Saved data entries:

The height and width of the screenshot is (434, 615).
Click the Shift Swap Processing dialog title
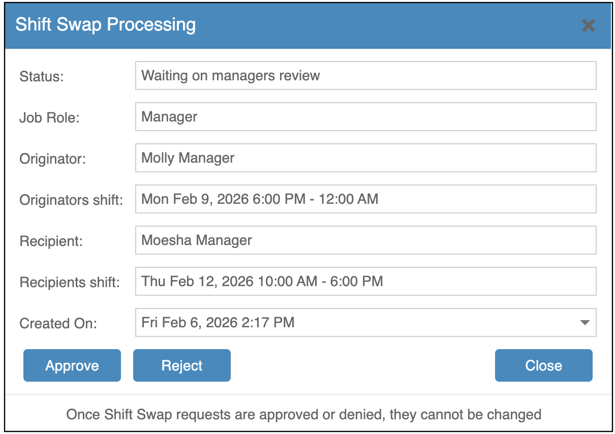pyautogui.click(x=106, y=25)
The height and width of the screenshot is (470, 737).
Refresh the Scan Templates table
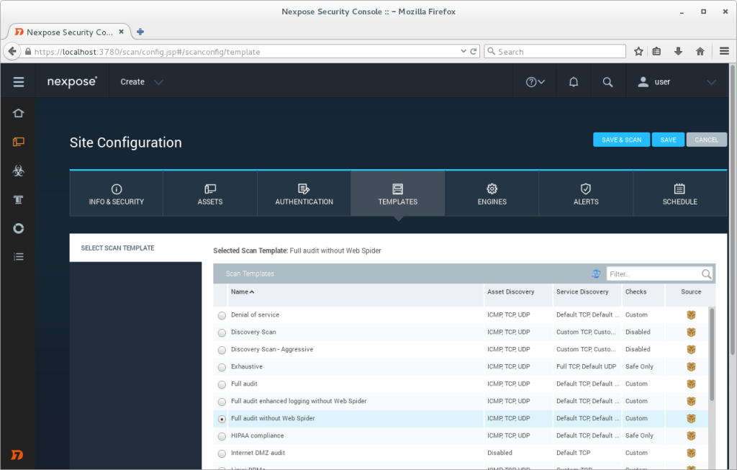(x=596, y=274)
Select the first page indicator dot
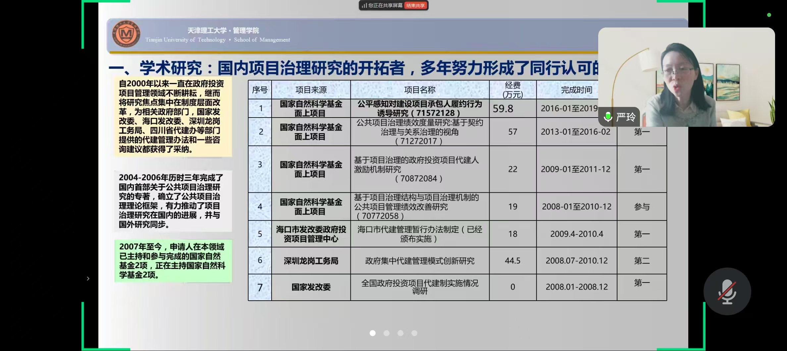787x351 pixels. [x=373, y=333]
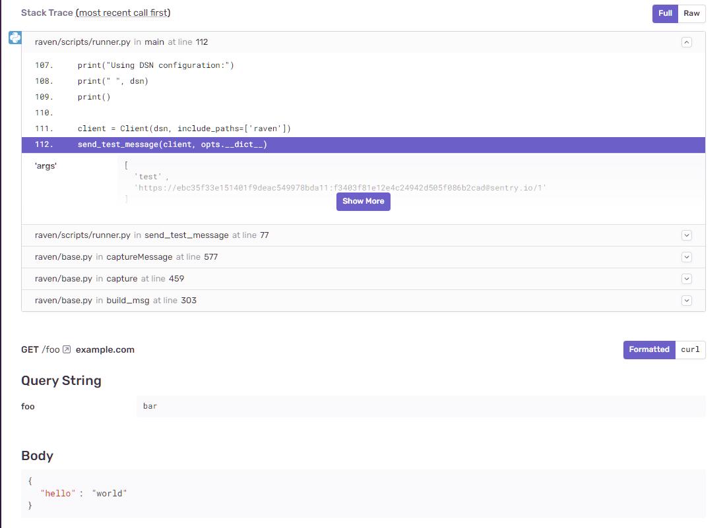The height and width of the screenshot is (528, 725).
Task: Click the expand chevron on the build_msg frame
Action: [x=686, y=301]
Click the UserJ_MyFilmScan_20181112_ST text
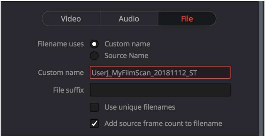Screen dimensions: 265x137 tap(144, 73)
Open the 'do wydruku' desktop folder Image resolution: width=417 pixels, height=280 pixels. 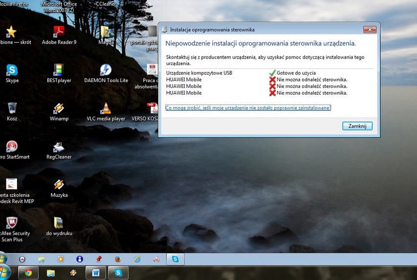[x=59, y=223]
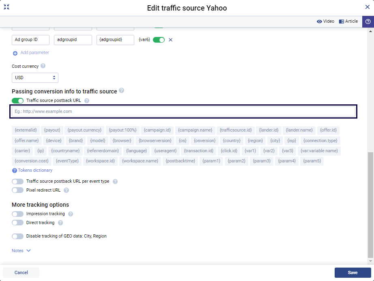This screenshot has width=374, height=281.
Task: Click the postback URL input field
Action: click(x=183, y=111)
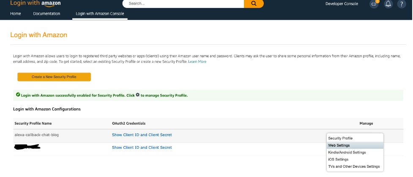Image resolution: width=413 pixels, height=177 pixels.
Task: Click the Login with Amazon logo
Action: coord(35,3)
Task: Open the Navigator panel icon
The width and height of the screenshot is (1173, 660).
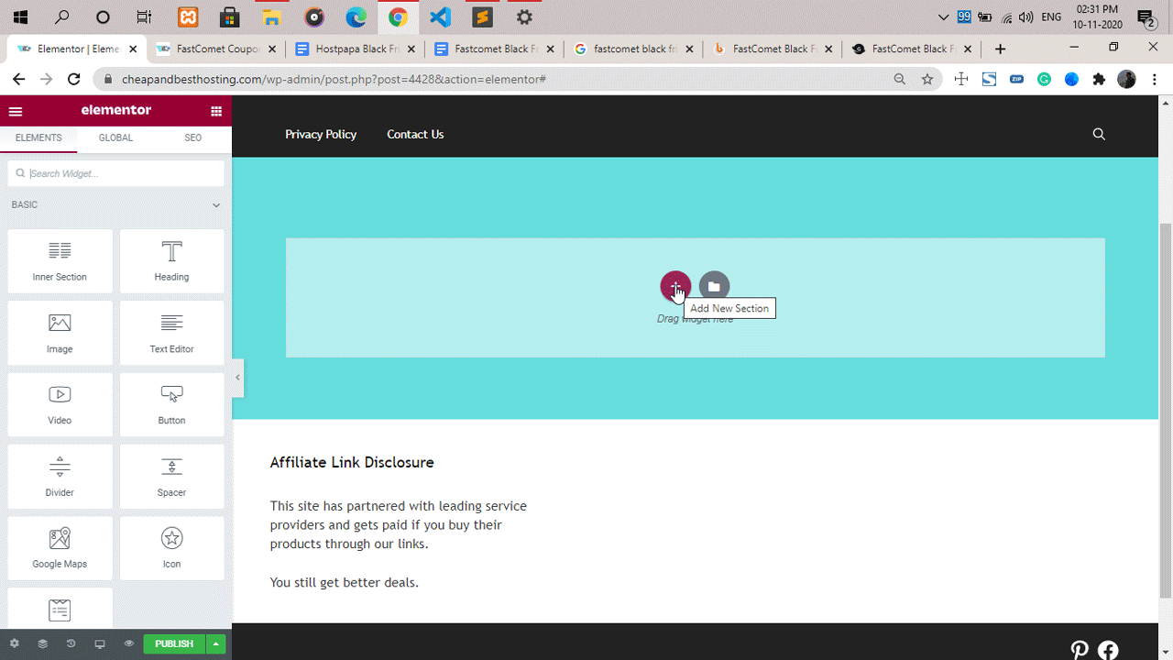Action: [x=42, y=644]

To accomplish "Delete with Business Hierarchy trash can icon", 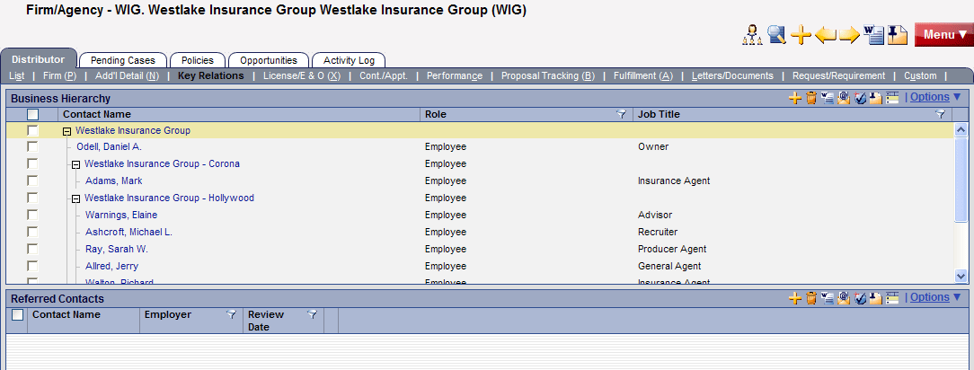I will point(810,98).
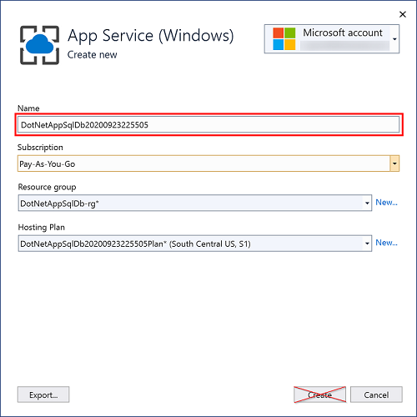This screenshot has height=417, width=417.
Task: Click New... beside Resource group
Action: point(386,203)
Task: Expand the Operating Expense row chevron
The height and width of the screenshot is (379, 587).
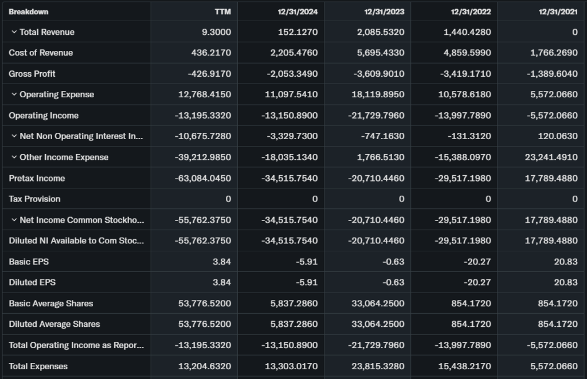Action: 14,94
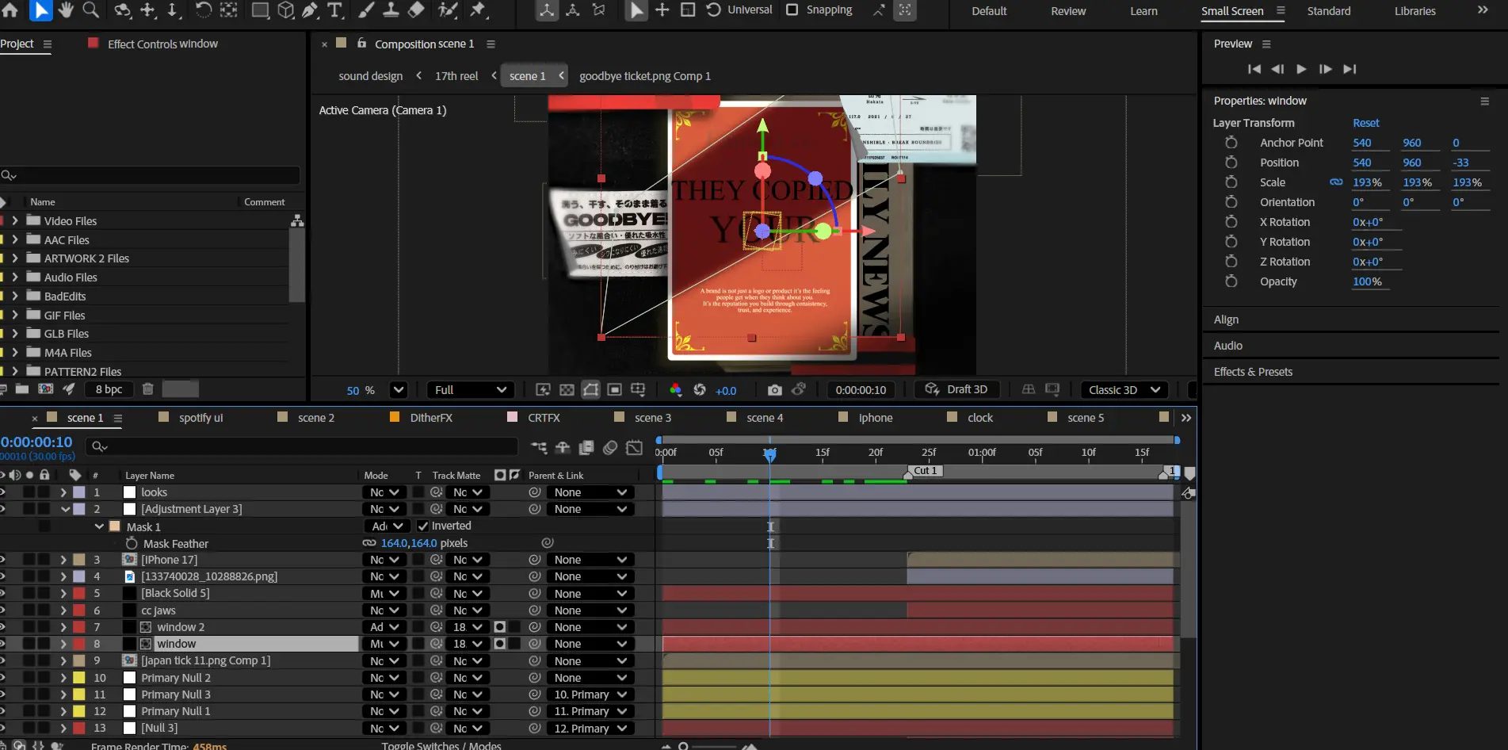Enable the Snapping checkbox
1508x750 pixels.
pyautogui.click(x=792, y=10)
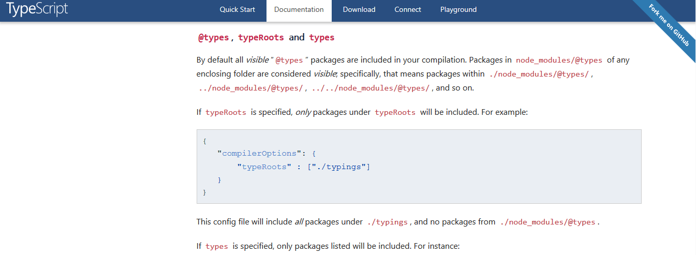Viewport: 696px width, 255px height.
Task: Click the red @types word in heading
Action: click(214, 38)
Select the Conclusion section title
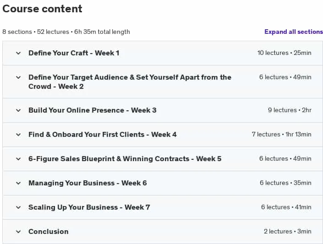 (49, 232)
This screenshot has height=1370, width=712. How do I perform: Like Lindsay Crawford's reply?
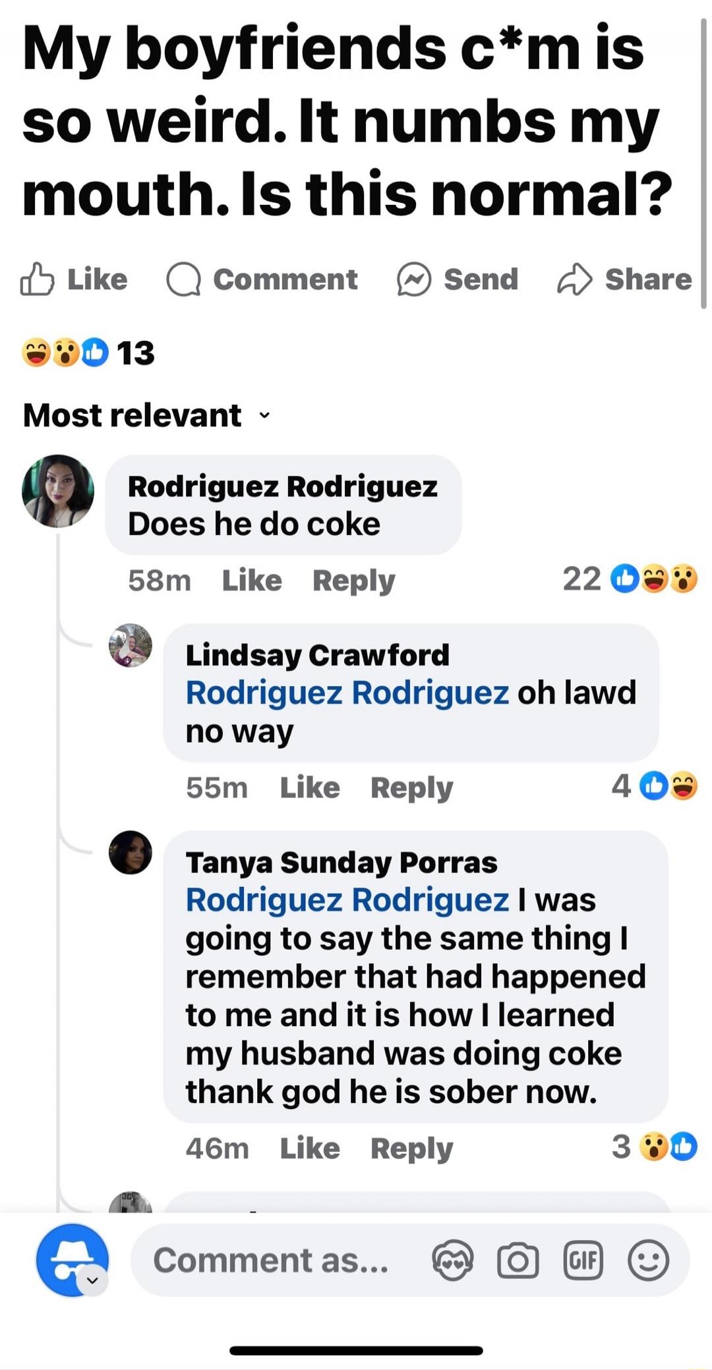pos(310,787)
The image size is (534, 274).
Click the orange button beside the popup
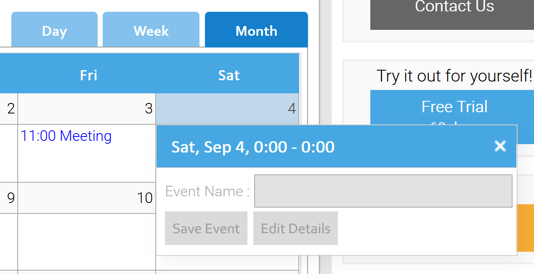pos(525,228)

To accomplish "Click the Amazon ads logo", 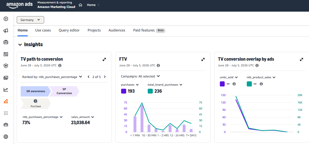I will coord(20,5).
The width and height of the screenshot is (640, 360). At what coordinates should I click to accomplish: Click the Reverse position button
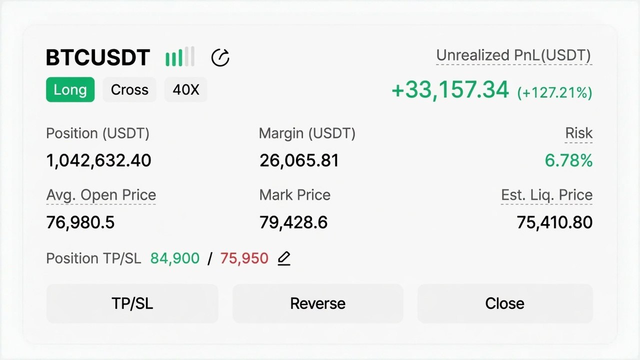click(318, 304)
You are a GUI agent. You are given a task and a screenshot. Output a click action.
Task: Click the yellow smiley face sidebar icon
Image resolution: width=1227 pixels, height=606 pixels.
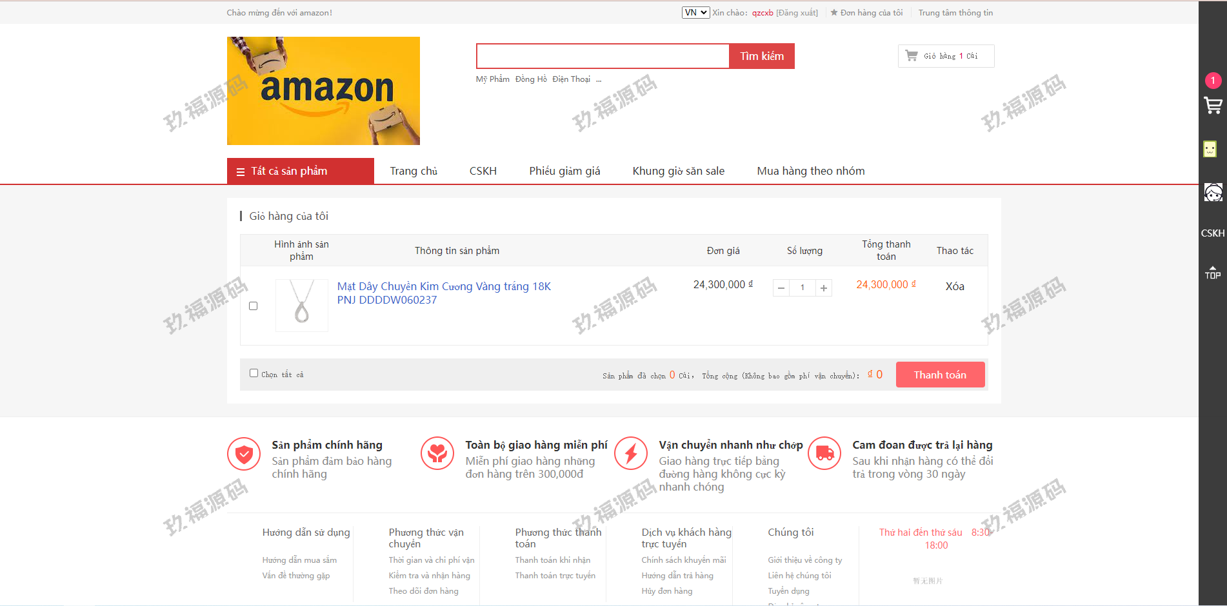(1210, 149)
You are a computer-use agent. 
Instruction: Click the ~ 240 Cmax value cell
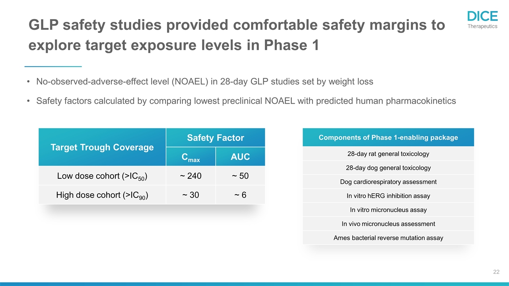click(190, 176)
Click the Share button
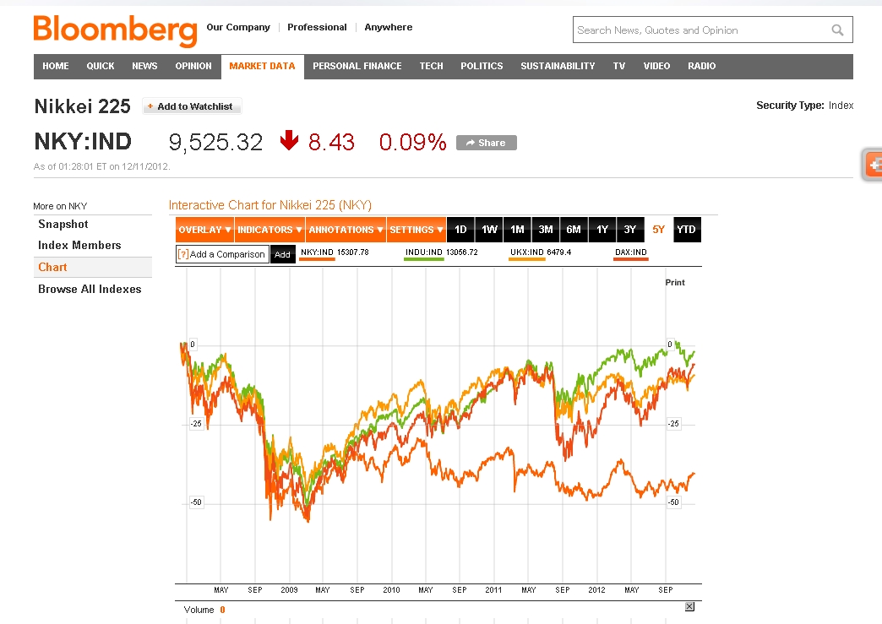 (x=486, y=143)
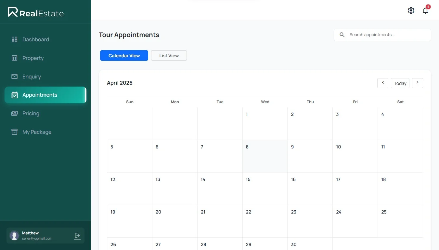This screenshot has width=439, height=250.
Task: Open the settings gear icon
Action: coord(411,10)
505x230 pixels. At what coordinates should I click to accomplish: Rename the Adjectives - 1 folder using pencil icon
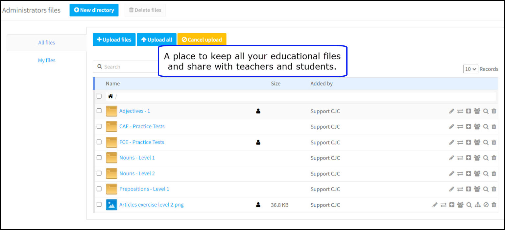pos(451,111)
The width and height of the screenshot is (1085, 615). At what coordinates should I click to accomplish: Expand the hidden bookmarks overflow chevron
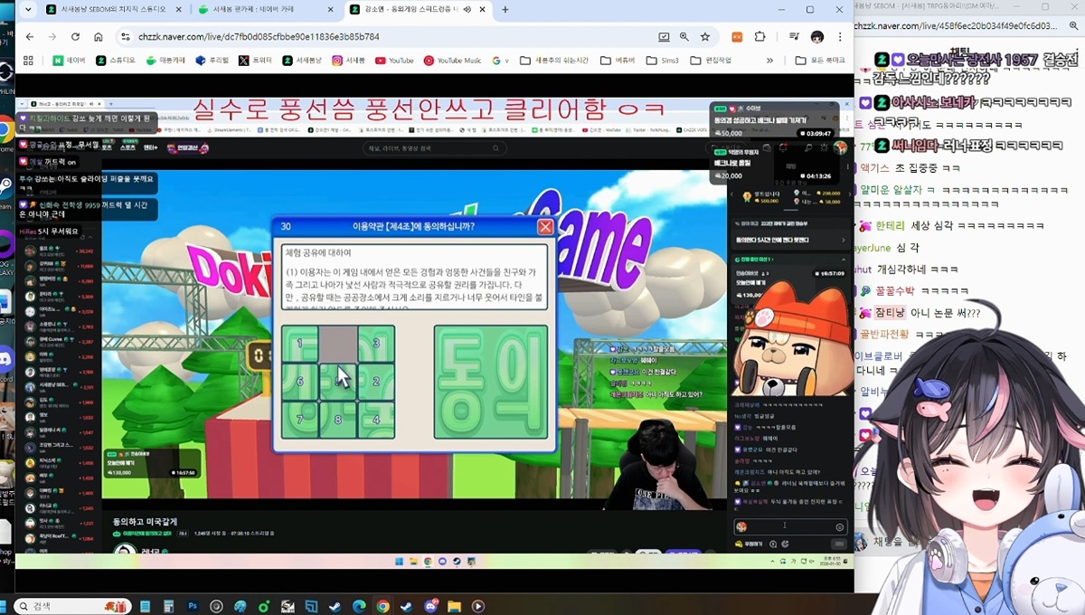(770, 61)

Activity: Show each line in the data where the string "agent" appears.

Reply:
You are a GUI agent. You are given a task and a screenshot. Output a click action.
You are a computer-use agent. 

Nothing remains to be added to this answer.